Seattle brings back most of its disruptive defensive line, responsible for pressuring the quarterback and anchoring the league’s top run defense. Nose tackle Brandon Mebane left for the Chargers in free agency, and is expected to be replaced in the starting lineup by Jarran Reed, once Reed is healthy. Rotation player Jordan Hill, the 3-tech pass rusher, was recently waived, due to his inability to stay healthy. He is expected to be replaced by Quinton Jefferson. Pass rushing bookends Michael Bennett and Cliff Avril are back, and where the team loses Bruce Irvin on the defensive line, they gain more snaps from Frank Clark, who is poised to build on a productive rookie campaign. Cassius Marsh also figures into the defensive end rotation, provided he can effectively rush the passer. The Seahawks bring back Ahtyba Rubin, their base package 3-tech, and a key to their imposing run defense. Tony McDaniel has also been signed to provide depth at the 3-tech position. Should the rookies from this group integrate themselves well, this line can be even stronger than before.
There is virtually no change in this group, with only strong side linebacker Bruce Irvin departing. He is to be replaced by Mike Morgan. Led by Bobby Wagner and K.J. Wright, expect these linebackers to be thoroughly athletic, anywhere from solid to outstanding in coverage, and gather stops regularly.

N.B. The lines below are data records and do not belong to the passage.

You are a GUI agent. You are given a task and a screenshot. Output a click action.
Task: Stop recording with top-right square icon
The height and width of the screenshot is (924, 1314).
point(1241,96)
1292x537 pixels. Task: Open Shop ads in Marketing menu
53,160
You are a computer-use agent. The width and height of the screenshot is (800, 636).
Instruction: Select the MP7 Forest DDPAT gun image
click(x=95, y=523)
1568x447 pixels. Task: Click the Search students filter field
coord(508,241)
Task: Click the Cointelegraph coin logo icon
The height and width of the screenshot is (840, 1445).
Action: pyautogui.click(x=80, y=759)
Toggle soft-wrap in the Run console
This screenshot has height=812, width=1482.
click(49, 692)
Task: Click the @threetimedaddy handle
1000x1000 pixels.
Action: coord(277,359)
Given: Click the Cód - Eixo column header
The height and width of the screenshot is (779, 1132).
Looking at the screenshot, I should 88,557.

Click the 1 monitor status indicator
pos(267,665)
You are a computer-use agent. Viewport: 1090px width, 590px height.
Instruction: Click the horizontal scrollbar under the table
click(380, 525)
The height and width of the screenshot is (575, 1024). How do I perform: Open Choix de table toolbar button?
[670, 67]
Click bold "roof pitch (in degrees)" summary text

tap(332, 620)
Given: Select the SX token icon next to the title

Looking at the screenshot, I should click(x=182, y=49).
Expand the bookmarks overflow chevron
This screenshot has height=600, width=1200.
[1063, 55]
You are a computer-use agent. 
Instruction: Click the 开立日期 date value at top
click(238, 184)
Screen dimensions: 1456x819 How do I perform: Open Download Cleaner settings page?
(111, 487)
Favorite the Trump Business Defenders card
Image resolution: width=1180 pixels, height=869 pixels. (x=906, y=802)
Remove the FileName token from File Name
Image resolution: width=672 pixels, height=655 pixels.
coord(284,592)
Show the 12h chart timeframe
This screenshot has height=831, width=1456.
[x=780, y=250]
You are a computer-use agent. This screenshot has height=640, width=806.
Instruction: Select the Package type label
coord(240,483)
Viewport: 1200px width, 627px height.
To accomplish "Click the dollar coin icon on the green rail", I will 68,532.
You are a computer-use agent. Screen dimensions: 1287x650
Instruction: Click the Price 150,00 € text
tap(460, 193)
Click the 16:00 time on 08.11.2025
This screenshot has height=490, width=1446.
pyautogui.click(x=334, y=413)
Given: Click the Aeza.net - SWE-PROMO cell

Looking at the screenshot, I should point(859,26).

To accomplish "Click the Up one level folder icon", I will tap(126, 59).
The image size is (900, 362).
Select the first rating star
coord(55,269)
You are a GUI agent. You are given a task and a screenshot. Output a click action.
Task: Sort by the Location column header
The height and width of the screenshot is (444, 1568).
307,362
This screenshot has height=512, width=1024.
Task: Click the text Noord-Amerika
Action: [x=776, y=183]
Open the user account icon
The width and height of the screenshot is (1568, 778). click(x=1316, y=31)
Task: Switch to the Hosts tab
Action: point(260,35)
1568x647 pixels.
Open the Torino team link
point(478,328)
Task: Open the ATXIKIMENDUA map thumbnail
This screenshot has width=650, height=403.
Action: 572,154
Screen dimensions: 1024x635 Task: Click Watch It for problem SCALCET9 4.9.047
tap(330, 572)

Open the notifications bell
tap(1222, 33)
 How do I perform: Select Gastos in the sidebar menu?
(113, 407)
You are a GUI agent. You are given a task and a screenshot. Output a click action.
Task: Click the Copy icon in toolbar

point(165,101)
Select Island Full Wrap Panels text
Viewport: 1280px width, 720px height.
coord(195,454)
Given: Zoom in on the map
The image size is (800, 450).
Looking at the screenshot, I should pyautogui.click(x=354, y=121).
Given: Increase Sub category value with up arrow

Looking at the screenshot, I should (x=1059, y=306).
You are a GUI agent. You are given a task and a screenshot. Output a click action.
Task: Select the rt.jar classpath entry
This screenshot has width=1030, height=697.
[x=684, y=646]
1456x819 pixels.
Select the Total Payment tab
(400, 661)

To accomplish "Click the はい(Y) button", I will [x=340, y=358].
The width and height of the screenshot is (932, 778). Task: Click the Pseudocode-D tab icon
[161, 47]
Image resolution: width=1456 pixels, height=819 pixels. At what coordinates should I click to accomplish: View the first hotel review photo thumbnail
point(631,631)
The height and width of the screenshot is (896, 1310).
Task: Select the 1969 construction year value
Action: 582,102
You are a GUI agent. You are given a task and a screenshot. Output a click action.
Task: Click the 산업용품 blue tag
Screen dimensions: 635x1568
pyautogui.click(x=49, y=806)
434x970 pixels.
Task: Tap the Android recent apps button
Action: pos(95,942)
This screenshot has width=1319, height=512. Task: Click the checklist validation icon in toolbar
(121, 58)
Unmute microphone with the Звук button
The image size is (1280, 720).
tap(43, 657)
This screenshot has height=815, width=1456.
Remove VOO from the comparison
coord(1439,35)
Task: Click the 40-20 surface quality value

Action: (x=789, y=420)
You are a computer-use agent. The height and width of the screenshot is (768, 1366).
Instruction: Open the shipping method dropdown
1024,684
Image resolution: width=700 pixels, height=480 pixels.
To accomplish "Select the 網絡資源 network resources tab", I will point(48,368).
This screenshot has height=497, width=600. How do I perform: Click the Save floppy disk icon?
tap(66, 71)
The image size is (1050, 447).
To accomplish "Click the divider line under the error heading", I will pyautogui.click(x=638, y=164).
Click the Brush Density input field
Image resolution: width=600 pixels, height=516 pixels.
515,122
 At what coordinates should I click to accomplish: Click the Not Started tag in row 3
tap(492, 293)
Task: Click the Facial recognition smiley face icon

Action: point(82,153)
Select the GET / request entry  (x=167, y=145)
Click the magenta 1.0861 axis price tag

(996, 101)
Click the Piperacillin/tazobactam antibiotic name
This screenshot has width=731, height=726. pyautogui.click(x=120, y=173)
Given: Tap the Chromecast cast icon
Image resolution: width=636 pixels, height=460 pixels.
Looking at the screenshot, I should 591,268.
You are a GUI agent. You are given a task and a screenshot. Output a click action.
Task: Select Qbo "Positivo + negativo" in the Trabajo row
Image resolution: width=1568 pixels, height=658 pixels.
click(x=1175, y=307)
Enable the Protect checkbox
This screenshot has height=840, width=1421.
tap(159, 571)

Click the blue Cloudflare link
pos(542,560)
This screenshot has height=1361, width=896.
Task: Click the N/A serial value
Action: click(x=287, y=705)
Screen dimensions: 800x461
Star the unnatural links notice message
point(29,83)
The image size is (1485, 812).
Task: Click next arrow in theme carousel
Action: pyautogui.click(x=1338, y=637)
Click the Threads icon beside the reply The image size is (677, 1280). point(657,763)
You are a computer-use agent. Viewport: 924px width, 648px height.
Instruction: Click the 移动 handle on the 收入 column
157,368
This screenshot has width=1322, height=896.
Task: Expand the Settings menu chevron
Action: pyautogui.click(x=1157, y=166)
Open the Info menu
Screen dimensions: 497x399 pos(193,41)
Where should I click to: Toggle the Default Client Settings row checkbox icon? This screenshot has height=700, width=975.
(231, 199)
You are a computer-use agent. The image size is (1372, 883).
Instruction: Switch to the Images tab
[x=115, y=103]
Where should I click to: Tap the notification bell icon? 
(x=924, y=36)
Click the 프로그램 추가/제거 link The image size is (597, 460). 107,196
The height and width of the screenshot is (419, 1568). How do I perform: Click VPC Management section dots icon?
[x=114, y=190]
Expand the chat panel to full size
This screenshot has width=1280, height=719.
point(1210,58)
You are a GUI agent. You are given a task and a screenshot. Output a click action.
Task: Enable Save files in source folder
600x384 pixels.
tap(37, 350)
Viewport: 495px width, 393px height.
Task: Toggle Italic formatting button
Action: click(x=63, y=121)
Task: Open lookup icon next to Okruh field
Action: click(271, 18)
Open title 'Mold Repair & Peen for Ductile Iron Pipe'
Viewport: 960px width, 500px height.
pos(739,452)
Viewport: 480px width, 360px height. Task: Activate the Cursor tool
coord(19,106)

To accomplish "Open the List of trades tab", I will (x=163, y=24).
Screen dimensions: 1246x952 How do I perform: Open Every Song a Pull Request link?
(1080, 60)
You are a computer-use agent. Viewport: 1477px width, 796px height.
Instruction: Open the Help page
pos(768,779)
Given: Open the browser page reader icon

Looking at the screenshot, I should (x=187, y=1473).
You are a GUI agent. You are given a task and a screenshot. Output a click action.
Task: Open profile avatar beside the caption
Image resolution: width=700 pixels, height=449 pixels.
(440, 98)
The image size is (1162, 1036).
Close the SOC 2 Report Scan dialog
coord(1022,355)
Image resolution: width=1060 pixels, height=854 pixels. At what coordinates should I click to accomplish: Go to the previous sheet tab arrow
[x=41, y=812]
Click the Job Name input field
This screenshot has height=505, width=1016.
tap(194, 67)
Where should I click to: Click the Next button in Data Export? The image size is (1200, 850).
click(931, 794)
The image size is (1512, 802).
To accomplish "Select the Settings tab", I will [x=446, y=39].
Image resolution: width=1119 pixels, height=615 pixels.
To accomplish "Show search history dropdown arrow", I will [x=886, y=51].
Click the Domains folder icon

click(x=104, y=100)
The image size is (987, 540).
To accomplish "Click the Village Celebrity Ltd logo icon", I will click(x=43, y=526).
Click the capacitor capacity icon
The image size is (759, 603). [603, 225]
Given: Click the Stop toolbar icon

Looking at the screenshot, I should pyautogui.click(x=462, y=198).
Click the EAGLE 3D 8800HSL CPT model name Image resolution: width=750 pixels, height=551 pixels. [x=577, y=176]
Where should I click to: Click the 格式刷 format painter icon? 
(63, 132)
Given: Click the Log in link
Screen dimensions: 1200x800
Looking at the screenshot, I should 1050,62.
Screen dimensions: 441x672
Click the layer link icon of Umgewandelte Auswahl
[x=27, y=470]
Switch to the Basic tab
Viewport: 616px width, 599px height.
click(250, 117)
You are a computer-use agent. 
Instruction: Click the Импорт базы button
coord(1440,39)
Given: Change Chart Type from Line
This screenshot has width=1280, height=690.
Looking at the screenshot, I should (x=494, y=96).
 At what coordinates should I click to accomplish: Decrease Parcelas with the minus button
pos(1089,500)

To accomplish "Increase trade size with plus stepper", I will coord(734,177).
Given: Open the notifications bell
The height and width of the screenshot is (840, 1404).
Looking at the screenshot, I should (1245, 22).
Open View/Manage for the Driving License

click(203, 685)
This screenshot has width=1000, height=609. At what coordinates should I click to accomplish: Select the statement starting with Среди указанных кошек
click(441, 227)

The only major change in this group is the departure of Cary Williams, during the previous season. This was sorely needed. Jeremy Lane is back and healthy, DeShawn Shead has another year of experience playing cornerback, and Richard Sherman is still #25. Earl Thomas should bring yet another season of great centerfield play, and Kam Chancellor should bounce back after a down year last season. Marcus Burley was released in favor of keeping Tharold Simon, who should make plays if he finds his way onto the field (and stays healthy). Pete Carroll has finally relaxed the confines of his pass defense, freeing Richard Sherman to shadow elite receivers at will, also rotating Shead and Lane into different cornerback positions as needed. Expect this group to do what they do best; run with heavy cover-3 and man concepts, and limit playmaking opportunities for opposing receivers.
The NFC West is an ornery group – the 49ers are terrible, the Rams are terrible but prickly, and the Cardinals are explosive. If Chip Kelly has learned from his experience in Philadelphia, the 49ers could be a slightly tougher out than expected every week. The Cardinals made few moves, but return Tyrann Mathieu healthy (for now), and add Chandler Jones as a featured pass rusher. The Rams… have Aaron Donald, Robert Quinn, and Todd Gurley. Whether or not that translates into a team that can win, remains to be seen. If the Seahawks play to their capabilities, they can win this division, and its ultimate prize: home field advantage for a deep playoff run. However, if the Seahawks experience their fits and starts out the gate as they are prone to, they will end up behind the Cardinals, yet again. And I will have agita, yet again.